Here at Rogue Central, we beg to disagree. Words can hurt us--especially the words we're hearing lately from Portland's crazed leftists in the wake of the fatal police shooting of James Jahar Perez.

"The pigs are getting away with murder...what are we going to do about it?" reads one poster distributed by the group Arissa. "It's about time we put an end to these pigs, their brutality, their murders."

Craig Rosebraugh, founder of Arissa, claims it is "a little bit of a misstatement" to say his poster calls for killing cops. He claims it merely says that "people in the community need to stand up for themselves, and if we don't, we're going to keep planning more funerals."

Yeah, right.

Then there is the poster put up by Rose City Copwatch, bearing photos of Officer Scott McCollister, who fired the shot that killed Kendra James last year, and Officer Jason Sery, who killed Perez, under the headline "Getting away with murder."

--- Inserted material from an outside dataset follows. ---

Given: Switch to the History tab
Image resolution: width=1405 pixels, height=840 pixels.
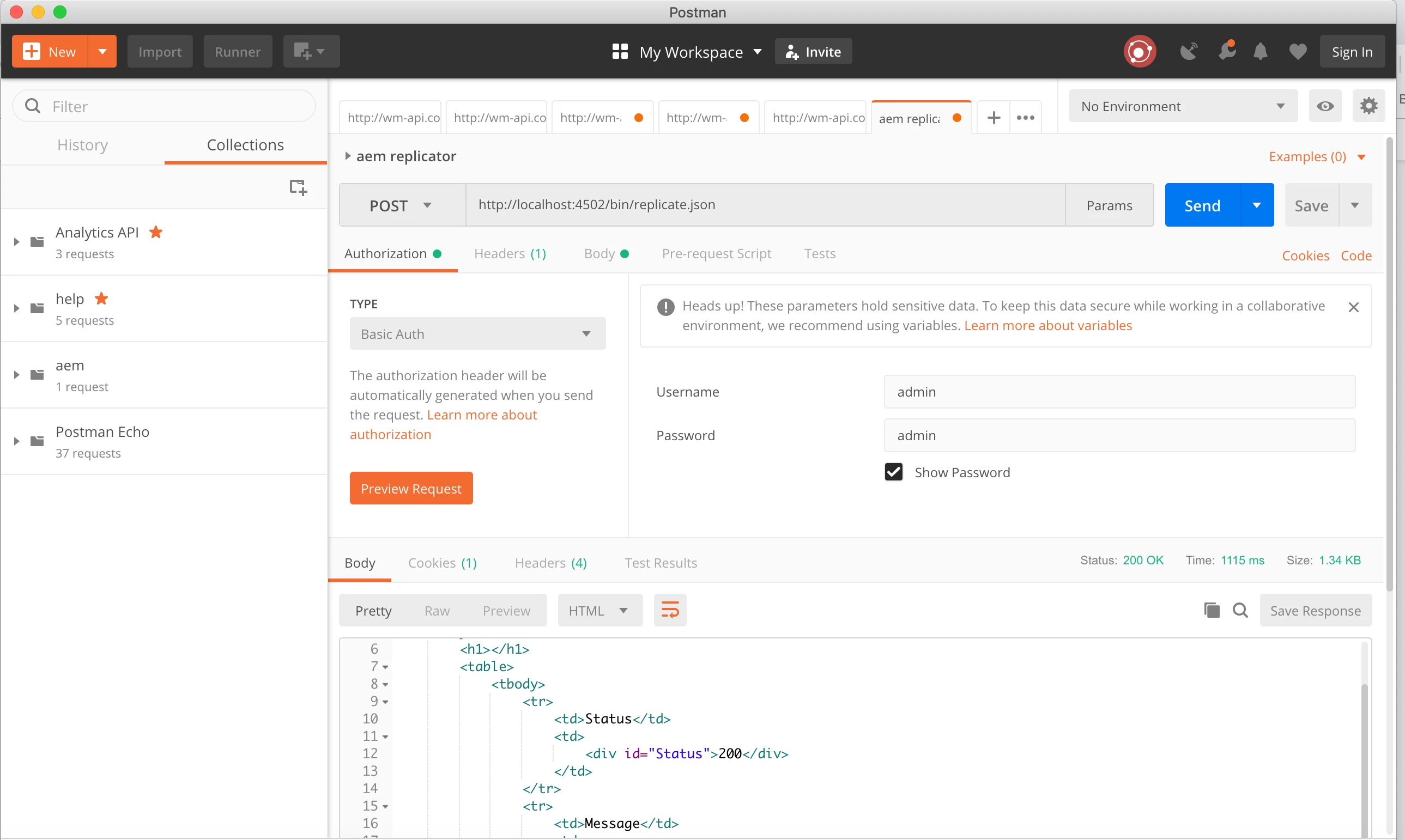Looking at the screenshot, I should 83,145.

The latter poster follows up on a poster the group put up earlier this year offering a reward for McCollister's photo. The Rose City group's Loretta Rock says the two controversial shootings "demonstrate a culture of racism and brutality that's really sort of at the core of policing."

In reality, what the two posters have in common is that they are shameless attempts to exploit highly charged incidents. They are both about inciting generalized anti-cop hysteria at the expense of informed criticism.

Our society has formed a social compact with its police by granting them license to wield firearms in circumstances not available to the rest of us.

It's a deal that at times makes us feel uneasy, especially when shootings such as these occur. But inflamed rhetoric such as likening a police killing to "murder" does not help the relationship between the Portland police and the community it serves--it only hurts it. Get a grip, people.